▸ PROBLEMS AND TASKS
**1.** Extract everything in the child abuse prevention article from "CASA volunteers, she" down to "pushes cases toward safe, permanent placement.", copying it word for word.
**2.** Answer these questions using the child abuse prevention article:
(a) How many children were in foster care in West Virginia as of Sept. 30, 2024?
(b) What success rate does Kristi Dumas give for cases within six months of CASA being assigned?
(c) Which university granted Deanee Johnson her doctorate in child development?

***** PROVIDED TEXT *****

By Riley McCoy
For The Register-Herald
Beckley — April’s Child Abuse Prevention Month puts a sharper public focus on abuse that, advocates warn, doesn’t stop when the calendar turns.
Organizations such as CASA of New River and Just for Kids join in the month’s wider awareness effort through outreach, education and public events. According to organizers, CASA — which stands for court-appointed special advocate — serves children with open abuse and neglect cases through court-appointed advocacy and mentoring that supports their best interests and helps move their cases toward safe, permanent placement.
Meanwhile, Just for Kids operates as a child advocacy center, and provides child forensic interviews, family advocacy, coordination of forensic medical exams, outreach and education, while also responding to child exploitation cases through Project Grace.
West Virginia remains an outlier in child welfare. Federal data show 6,939 children were in foster care in West Virginia as of Sept. 30, 2024, down from 7,105 a year earlier, while 3,822 children entered foster care during 2024.
Federal maltreatment data show 5,110 child maltreatment victims in West Virginia in 2024, a rate of 14.7 per 1,000 children.
CASA of New River Executive Director Kristi Dumas, who holds a doctorate in psychology, said CASA’s role stretches far beyond courtroom appearances, with advocates hat follow children through school, community life and major personal milestones.
CASA volunteers, she said, serve as sworn officers of the court on open abuse and neglect cases, but they also mentor children directly, show up at school functions, birthday parties and other everyday moments that build trust and continuity. That dual role, according to Dumas, helps reduce time in foster care and pushes cases toward safe, permanent placement.
“We have an 85% success rate in terms of cases within six months of CASA having been assigned to the case,” Dumas said. “Most of the cases that we have been assigned to in our infancy as a program have been on those difficult cases that have been open longer than the customary amount of time.”
A 2023 report from the West Virginia Center on Budget & Policy said the state placed children into foster care at four times the national per-capita rate and terminated parental rights more often than any other state, at a pace nearly 40 percent faster than the national average.
Dumas explained that many of those cases had already stretched beyond the typical 18-month window before CASA entered the picture, which makes the six-month closure rate especially significant in cases where children had already waited through prolonged instability.
Deanee Johnson, who has a doctorate in child development from Texas Woman’s University, said Just for Kids approaches the issue through a multidisciplinary model that handles child abuse and neglect investigations while also serving as child witnesses to violent crimes.
“Basically, what we do is we function off of a multi-disciplinary team approach to the investigation of child abuse and neglect and we also serve witnesses, child witnesses to violent crimes,” Johnson said. “The services that we offer include child forensic interviewing, family advocacy. We coordinate services for forensic medical exams. We also do community outreach and education programs.”

***** DATA SECTION *****

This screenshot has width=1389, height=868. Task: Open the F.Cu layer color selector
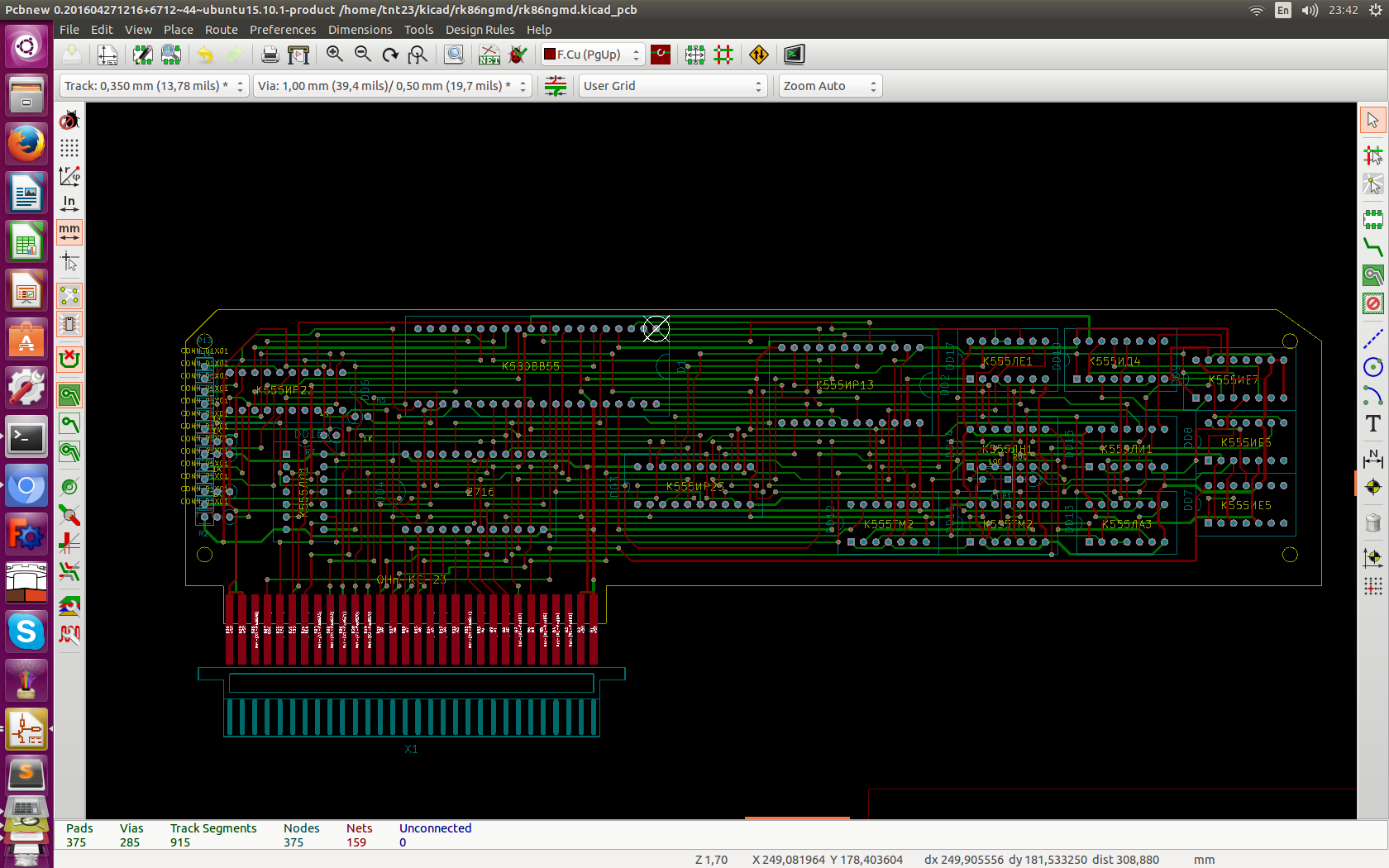point(591,55)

*****

▸ SOLUTIONS
**1.**
CASA volunteers, she said, serve as sworn officers of the court on open abuse and neglect cases, but they also mentor children directly, show up at school functions, birthday parties and other everyday moments that build trust and continuity. That dual role, according to Dumas, helps reduce time in foster care and pushes cases toward safe, permanent placement.

**2.**
(a) 6,939
(b) 85%
(c) Texas Woman's University